What Will Unionized Athletes Mean For Colleges?

The National Labor Relations Board says college football players are not “students.” Many would agree. It took the NLRB to declare them “employees.”

Rick Jensen

Northwestern University, whose fencing teams scored more points per season than their football teams not too long ago, is the venue for the big union’s big play to unionize every scholarship football player in the country.

The scheme is being funded by a group calling itself the College Athletic Players Association, funded in turn by the United Steelworkers Union.

The NLRB liked the argument that the “football players primarily have an economic relationship with the university, which controls and directs their daily activities and compensates them in the form of scholarships.”

“The record makes clear that the employer’s scholarship players are identified and recruited in the first instance because of their football prowess and not because of their academic achievement in high school.”

Moreover, they argue, a scholarship is actually a salary and because football players are so busy with football, they don’t have enough time for studies.

So much for simply earning the chance to achieve a college education in return for the school taking a chance at national brand exposure.

Remember, this is the very left-wing NLRB that tried desperately to stop Boeing from escaping union strikes every three years by building a plant in South Carolina.

Non-athlete students complain and joke about the scholarship jocks, snickering about their tutors and study halls to maintain grades.
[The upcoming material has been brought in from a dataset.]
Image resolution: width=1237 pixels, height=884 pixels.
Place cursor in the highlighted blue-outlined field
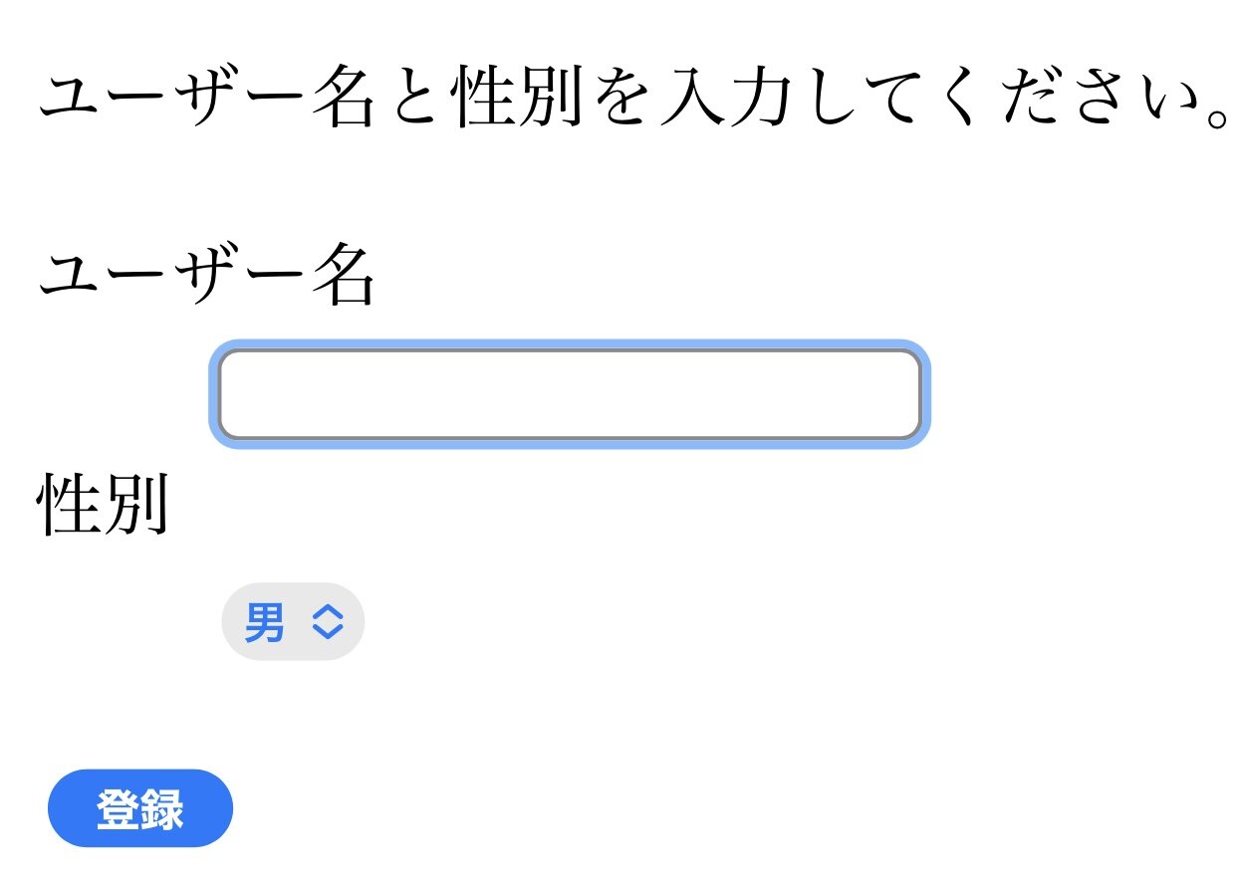click(x=569, y=394)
The argument that football players have to attend study halls if their grades slip indicates they are actually employees of the school was also accepted by the NLRB. So are dorm resident assistants who get a free room also employees? Of course! Unionize them! Maybe they can pay dues by sharing a percentage of their Doritos.

Will all other scholarship students be considered employees? By this logic, the answer is, “yes.” If a student is required to perform any function in return for receiving any discount for attending a college or university, then they would be an employee.

In the case of a scholarship based on academic achievement, that student would be required to attend classes, pass exams and maintain a minimum GPA to keep the scholarship. They would likely be asked to attend university social events and encourage other prospective students to attend the school. You see, these students also have an economic relationship with the university, so by the NLRB logic, they need to pay dues to a union, too.

As the NLRB emphasizes their opinion that student athletes are selected by athletic prowess first and scholastic ability second, this would obviously apply to every one of the student athletes with any size scholarship at every college and university in the country.

This has the potential to bring in millions of dollars for unions in dues, whether they’re paid by the institutions or the students themselves.

Especially during a time when union membership is waning, this is huge!

The unions can promise millions in compensation for twisted ankles, hurt feelings, mediation representation when a professor gives a grade the athlete feels is unfair, unemployment benefits during winter, spring and summer breaks, contractual languages that make it impossible for a coach to move a struggling running back to the bench or – gasp – a position prohibited by Collegiate Running Back Local 34.

Yes, they’ll have all sorts of privileges… er… rights… that non-scholarship athletes and students haven’t “earned” simply because they’re more proficient in college scholastics than the union jocks.

This creates a whole new “class” of student with political and financial clout never before experienced on college campuses.

But will it improve the FBS College Football Players Graduation rate to better than 58 percent?

Or does this end the goal of student athletes actually graduating?

More important, it ends the University of Alabama’s reign as the only professional college football team in America.